__What is being asked__: Could you give back only the lines from the one containing "Locate an element on the screen. The" through the one containing "app-name: Local Inventory", with "image size" changed to "image dimensions" and everything else left untouched?

__Exercise input__:
:::

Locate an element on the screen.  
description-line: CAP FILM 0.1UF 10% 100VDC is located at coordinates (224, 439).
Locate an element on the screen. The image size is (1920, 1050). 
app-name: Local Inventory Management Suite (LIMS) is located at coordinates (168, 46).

:::

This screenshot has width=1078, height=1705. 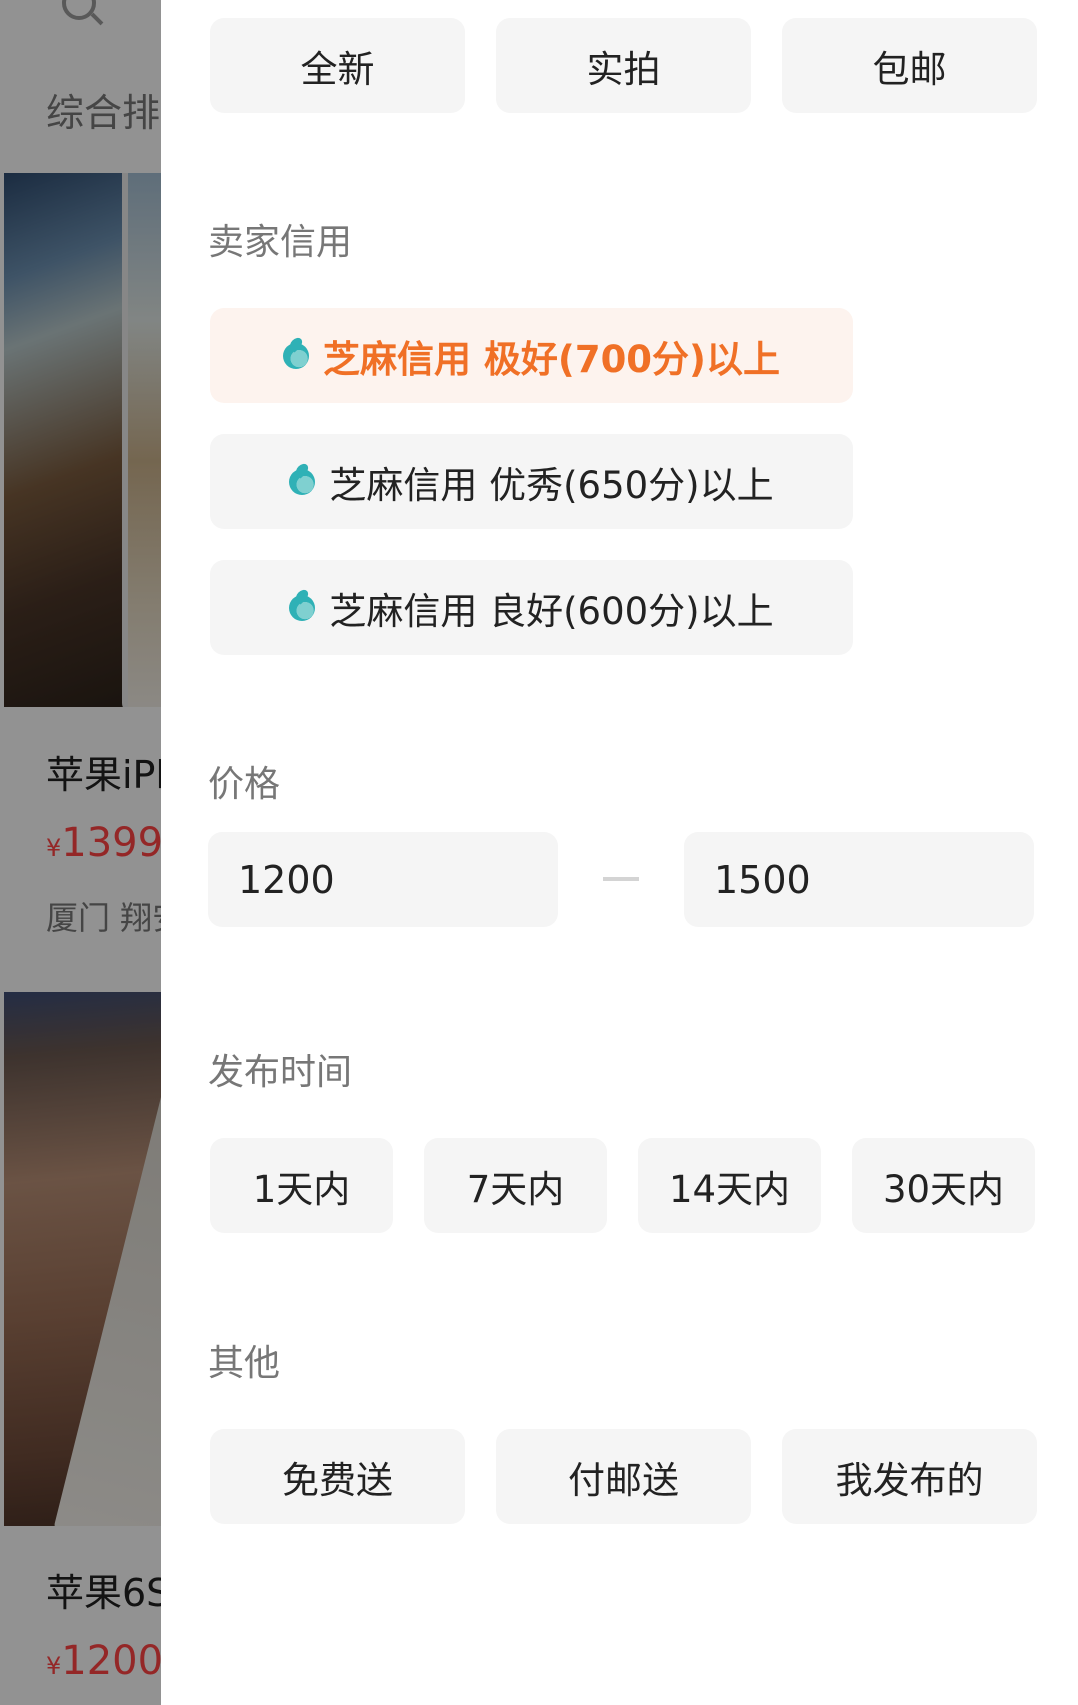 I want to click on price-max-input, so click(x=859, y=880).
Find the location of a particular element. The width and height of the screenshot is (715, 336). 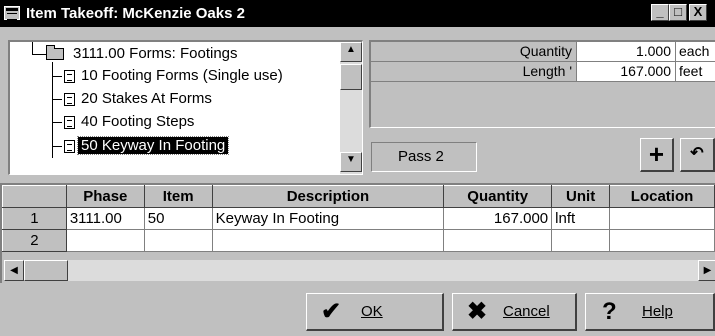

:::

__Output of the task__:
Locate an element on the screen. The image dimensions is (1920, 1050). 
app-name: Local Inventory Management Suite (LIMS) is located at coordinates (168, 46).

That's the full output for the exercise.